* **Problem details**
Every entry below is to be copied exactly, with nothing omitted.

Dataset records:
Segment Open
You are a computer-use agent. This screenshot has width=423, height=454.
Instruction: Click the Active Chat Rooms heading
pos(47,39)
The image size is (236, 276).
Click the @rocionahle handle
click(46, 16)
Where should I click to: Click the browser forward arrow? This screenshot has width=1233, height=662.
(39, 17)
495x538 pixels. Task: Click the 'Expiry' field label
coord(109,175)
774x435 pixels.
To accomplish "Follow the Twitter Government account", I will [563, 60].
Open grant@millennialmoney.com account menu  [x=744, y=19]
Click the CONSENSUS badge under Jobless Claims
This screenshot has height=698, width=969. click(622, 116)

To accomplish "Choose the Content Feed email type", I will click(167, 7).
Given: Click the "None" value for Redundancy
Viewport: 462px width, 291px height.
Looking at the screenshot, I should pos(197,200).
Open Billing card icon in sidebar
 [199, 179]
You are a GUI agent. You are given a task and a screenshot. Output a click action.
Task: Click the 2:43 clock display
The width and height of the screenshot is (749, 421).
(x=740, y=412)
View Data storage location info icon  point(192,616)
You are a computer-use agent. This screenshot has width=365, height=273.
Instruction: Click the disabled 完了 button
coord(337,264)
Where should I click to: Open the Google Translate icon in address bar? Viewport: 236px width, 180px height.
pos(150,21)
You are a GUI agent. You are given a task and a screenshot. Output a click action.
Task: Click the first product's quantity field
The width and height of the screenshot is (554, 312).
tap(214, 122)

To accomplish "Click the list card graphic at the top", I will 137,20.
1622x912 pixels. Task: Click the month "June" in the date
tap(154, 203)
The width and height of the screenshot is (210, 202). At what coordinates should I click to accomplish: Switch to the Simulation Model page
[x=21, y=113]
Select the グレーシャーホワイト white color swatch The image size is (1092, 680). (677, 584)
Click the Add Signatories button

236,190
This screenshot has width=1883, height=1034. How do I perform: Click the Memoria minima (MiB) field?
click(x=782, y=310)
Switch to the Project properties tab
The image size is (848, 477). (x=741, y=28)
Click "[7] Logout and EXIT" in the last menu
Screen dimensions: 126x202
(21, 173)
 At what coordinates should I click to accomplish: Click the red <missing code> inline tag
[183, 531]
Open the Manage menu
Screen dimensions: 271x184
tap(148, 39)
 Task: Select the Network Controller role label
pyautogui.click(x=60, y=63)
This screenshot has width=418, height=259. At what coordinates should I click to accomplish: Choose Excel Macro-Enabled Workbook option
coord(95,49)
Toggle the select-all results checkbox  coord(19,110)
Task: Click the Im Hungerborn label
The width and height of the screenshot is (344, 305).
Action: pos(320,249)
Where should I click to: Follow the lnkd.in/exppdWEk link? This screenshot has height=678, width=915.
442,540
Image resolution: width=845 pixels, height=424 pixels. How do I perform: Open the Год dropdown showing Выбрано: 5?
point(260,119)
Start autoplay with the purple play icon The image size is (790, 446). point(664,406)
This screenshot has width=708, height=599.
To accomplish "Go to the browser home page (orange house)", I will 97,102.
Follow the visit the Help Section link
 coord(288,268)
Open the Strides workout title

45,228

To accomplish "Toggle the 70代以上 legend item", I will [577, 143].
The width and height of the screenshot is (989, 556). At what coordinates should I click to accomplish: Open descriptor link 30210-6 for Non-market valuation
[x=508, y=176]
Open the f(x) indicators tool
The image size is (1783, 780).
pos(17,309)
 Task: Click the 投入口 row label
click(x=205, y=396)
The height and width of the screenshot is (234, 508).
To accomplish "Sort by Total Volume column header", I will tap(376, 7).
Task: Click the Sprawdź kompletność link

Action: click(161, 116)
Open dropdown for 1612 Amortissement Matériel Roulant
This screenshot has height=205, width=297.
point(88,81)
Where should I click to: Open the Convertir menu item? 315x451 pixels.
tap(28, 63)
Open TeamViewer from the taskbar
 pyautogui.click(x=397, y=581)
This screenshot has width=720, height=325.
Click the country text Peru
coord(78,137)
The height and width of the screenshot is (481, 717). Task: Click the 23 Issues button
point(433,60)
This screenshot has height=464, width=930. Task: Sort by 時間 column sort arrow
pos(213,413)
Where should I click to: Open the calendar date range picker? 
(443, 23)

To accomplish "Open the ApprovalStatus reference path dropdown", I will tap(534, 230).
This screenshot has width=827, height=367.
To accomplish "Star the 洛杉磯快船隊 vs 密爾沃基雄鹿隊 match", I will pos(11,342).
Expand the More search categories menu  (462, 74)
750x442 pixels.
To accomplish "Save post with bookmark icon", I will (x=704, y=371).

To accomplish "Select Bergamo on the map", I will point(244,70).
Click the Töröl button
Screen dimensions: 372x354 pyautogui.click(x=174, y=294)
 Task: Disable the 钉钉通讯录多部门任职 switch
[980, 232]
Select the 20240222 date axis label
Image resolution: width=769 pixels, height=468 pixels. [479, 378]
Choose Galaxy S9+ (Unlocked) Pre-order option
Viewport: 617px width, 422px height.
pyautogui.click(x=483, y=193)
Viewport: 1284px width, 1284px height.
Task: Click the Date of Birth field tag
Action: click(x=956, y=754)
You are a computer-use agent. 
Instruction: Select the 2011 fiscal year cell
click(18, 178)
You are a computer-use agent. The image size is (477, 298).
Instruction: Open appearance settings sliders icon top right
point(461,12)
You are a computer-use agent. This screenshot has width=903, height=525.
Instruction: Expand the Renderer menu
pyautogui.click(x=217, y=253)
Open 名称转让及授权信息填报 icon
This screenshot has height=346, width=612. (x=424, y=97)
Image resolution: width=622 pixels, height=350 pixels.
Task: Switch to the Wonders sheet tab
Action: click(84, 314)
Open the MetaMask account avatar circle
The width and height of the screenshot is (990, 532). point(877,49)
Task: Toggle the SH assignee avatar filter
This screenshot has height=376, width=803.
Segment Closed
* **Answer to the exercise**
You are a computer-use agent. This screenshot has width=423, height=454.
Instruction: Click the Active Chat Rooms heading
pos(47,39)
The image size is (236, 276).
Click the @rocionahle handle
click(46, 16)
Where should I click to: Click the browser forward arrow? This screenshot has width=1233, height=662.
(39, 17)
495x538 pixels. Task: Click the 'Expiry' field label
coord(109,175)
774x435 pixels.
To accomplish "Follow the Twitter Government account", I will [563, 60].
Open grant@millennialmoney.com account menu  [x=744, y=19]
Click the CONSENSUS badge under Jobless Claims
This screenshot has height=698, width=969. click(622, 116)

To accomplish "Choose the Content Feed email type", I will click(167, 7).
Given: Click the "None" value for Redundancy
Viewport: 462px width, 291px height.
Looking at the screenshot, I should pos(197,200).
Open Billing card icon in sidebar
 [199, 179]
You are a GUI agent. You are given a task and a screenshot. Output a click action.
Task: Click the 2:43 clock display
The width and height of the screenshot is (749, 421).
(x=740, y=412)
View Data storage location info icon  point(192,616)
You are a computer-use agent. This screenshot has width=365, height=273.
Instruction: Click the disabled 完了 button
coord(337,264)
Where should I click to: Open the Google Translate icon in address bar? Viewport: 236px width, 180px height.
pos(150,21)
You are a GUI agent. You are given a task and a screenshot. Output a click action.
Task: Click the first product's quantity field
The width and height of the screenshot is (554, 312).
tap(214, 122)

To accomplish "Click the list card graphic at the top", I will 137,20.
1622x912 pixels. Task: Click the month "June" in the date
tap(154, 203)
The width and height of the screenshot is (210, 202). At what coordinates should I click to accomplish: Switch to the Simulation Model page
[x=21, y=113]
Select the グレーシャーホワイト white color swatch The image size is (1092, 680). (677, 584)
Click the Add Signatories button

236,190
This screenshot has width=1883, height=1034. How do I perform: Click the Memoria minima (MiB) field?
click(x=782, y=310)
Switch to the Project properties tab
The image size is (848, 477). (x=741, y=28)
Click "[7] Logout and EXIT" in the last menu
Screen dimensions: 126x202
(21, 173)
 At what coordinates should I click to accomplish: Click the red <missing code> inline tag
[183, 531]
Open the Manage menu
Screen dimensions: 271x184
tap(148, 39)
 Task: Select the Network Controller role label
pyautogui.click(x=60, y=63)
This screenshot has width=418, height=259. At what coordinates should I click to accomplish: Choose Excel Macro-Enabled Workbook option
coord(95,49)
Toggle the select-all results checkbox  coord(19,110)
Task: Click the Im Hungerborn label
The width and height of the screenshot is (344, 305).
Action: pos(320,249)
Where should I click to: Follow the lnkd.in/exppdWEk link? This screenshot has height=678, width=915.
442,540
Image resolution: width=845 pixels, height=424 pixels. How do I perform: Open the Год dropdown showing Выбрано: 5?
point(260,119)
Start autoplay with the purple play icon The image size is (790, 446). point(664,406)
This screenshot has width=708, height=599.
To accomplish "Go to the browser home page (orange house)", I will 97,102.
Follow the visit the Help Section link
 coord(288,268)
Open the Strides workout title

45,228

To accomplish "Toggle the 70代以上 legend item", I will [577, 143].
The width and height of the screenshot is (989, 556). At what coordinates should I click to accomplish: Open descriptor link 30210-6 for Non-market valuation
[x=508, y=176]
Open the f(x) indicators tool
The image size is (1783, 780).
pos(17,309)
 Task: Click the 投入口 row label
click(x=205, y=396)
The height and width of the screenshot is (234, 508).
To accomplish "Sort by Total Volume column header", I will tap(376, 7).
Task: Click the Sprawdź kompletność link

Action: click(161, 116)
Open dropdown for 1612 Amortissement Matériel Roulant
This screenshot has height=205, width=297.
point(88,81)
Where should I click to: Open the Convertir menu item? 315x451 pixels.
tap(28, 63)
Open TeamViewer from the taskbar
 pyautogui.click(x=397, y=581)
This screenshot has width=720, height=325.
Click the country text Peru
coord(78,137)
The height and width of the screenshot is (481, 717). Task: Click the 23 Issues button
point(433,60)
This screenshot has height=464, width=930. Task: Sort by 時間 column sort arrow
pos(213,413)
Where should I click to: Open the calendar date range picker? 
(443, 23)

To accomplish "Open the ApprovalStatus reference path dropdown", I will tap(534, 230).
This screenshot has width=827, height=367.
To accomplish "Star the 洛杉磯快船隊 vs 密爾沃基雄鹿隊 match", I will pos(11,342).
Expand the More search categories menu  (462, 74)
750x442 pixels.
To accomplish "Save post with bookmark icon", I will (x=704, y=371).

To accomplish "Select Bergamo on the map", I will point(244,70).
Click the Töröl button
Screen dimensions: 372x354 pyautogui.click(x=174, y=294)
 Task: Disable the 钉钉通讯录多部门任职 switch
[980, 232]
Select the 20240222 date axis label
Image resolution: width=769 pixels, height=468 pixels. [479, 378]
Choose Galaxy S9+ (Unlocked) Pre-order option
Viewport: 617px width, 422px height.
pyautogui.click(x=483, y=193)
Viewport: 1284px width, 1284px height.
Task: Click the Date of Birth field tag
Action: click(x=956, y=754)
You are a computer-use agent. 
Instruction: Select the 2011 fiscal year cell
click(18, 178)
You are a computer-use agent. The image size is (477, 298).
Instruction: Open appearance settings sliders icon top right
point(461,12)
You are a computer-use agent. This screenshot has width=903, height=525.
Instruction: Expand the Renderer menu
pyautogui.click(x=217, y=253)
Open 名称转让及授权信息填报 icon
This screenshot has height=346, width=612. (x=424, y=97)
Image resolution: width=622 pixels, height=350 pixels.
Task: Switch to the Wonders sheet tab
Action: click(84, 314)
Open the MetaMask account avatar circle
The width and height of the screenshot is (990, 532). point(877,49)
Task: Toggle the SH assignee avatar filter
This screenshot has height=376, width=803.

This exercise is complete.